Qual o lugar dos sindicatos?

Roque Aparecido da SilvaI; Márcia de Paula LeiteII

IDiretor do CEDEC

IISocióloga e anafista de dados do SEADE

"Art. 2.º

Os trabalhadores e os empregadores, sem distinção de qualquer espécie, terão direito de constituir, sem autorização prévia, organizações de sua escolha, bem como o direito de se filiar a essas organizações sob a única condição de se conformar com os estatutos das mesmas."

"Art. 3.º

1) As organizações de trabalhadores e de empregadores terão direito de elaborar seus estatutos e regulamentos administrativos, de eleger livremente seus representantes, de organizar a gestão e a atividade dos mesmos e de formular seu programa de ação.

2) As autoridades públicas deverão abster-se de qualquer intervenção que possa limitar esse direito ou entravar o seu exercício legal."

Convenção nº 87 da OIT

Tomando-se por base essas definições da Convenção 87 da OIT, sobre liberdade e autonomia cindical, podemos dimensionar a profundidade das mudanças que deverão ocorrer na legislação sindical brasileira para que esse direito seja assegurado aos trabalhadores.

Com efeito, as mudanças terão que se dar inicialmente a nível da própria Constituição, que em seu artigo nº 166 estabelece que os sindicatos devem exercer funções delegadas pelo poder público e colaborar com a preservação da paz social, transformando-os em uma força orgânica de colaboração com o Estado, e ferindo uma das razões fundamentais de sua existência, que é a de fomentar e defender os interesses dos trabalhadores, conforme estipula a própria Convenção nº 87.

□ □ □

TAREFA DO EXERCÍCIO A >> Reescreva as linhas das entradas que começam em "800x442 pixels." e terminam em "coord(532,393)", trocando "badge" por "selo" e mantendo todo o resto inalterado.

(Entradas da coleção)
□ □ □

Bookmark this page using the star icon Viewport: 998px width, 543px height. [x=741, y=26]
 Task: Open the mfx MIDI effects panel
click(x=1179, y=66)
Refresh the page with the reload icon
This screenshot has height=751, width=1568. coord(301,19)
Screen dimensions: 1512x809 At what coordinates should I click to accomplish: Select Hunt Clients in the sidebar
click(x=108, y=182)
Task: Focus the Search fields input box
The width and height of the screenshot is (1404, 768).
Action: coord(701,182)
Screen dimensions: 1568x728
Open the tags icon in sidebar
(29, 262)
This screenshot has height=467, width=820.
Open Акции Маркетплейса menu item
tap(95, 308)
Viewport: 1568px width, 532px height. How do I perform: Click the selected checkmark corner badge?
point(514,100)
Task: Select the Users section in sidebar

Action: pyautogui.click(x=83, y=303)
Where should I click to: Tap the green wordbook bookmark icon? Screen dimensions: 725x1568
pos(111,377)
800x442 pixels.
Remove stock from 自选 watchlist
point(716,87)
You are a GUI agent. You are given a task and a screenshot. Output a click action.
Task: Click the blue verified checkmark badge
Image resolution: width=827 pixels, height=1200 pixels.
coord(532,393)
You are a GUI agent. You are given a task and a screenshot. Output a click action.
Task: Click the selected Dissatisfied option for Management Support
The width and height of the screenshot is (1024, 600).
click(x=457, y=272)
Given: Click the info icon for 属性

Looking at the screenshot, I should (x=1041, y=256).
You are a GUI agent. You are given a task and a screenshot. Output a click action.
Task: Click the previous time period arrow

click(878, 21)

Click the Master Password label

□ □ □

TAREFA DO EXERCÍCIO B >> De acordo com o trecho selecionado, qual artigo da Constituição determina que os sindicatos exerçam funções delegadas pelo poder público?

SOLUÇÃO COMPLETA A >>
800x442 pixels.
Remove stock from 自选 watchlist
point(716,87)
You are a GUI agent. You are given a task and a screenshot. Output a click action.
Task: Click the blue verified checkmark selo
Image resolution: width=827 pixels, height=1200 pixels.
coord(532,393)

SOLUÇÃO COMPLETA B >> O artigo nº 166.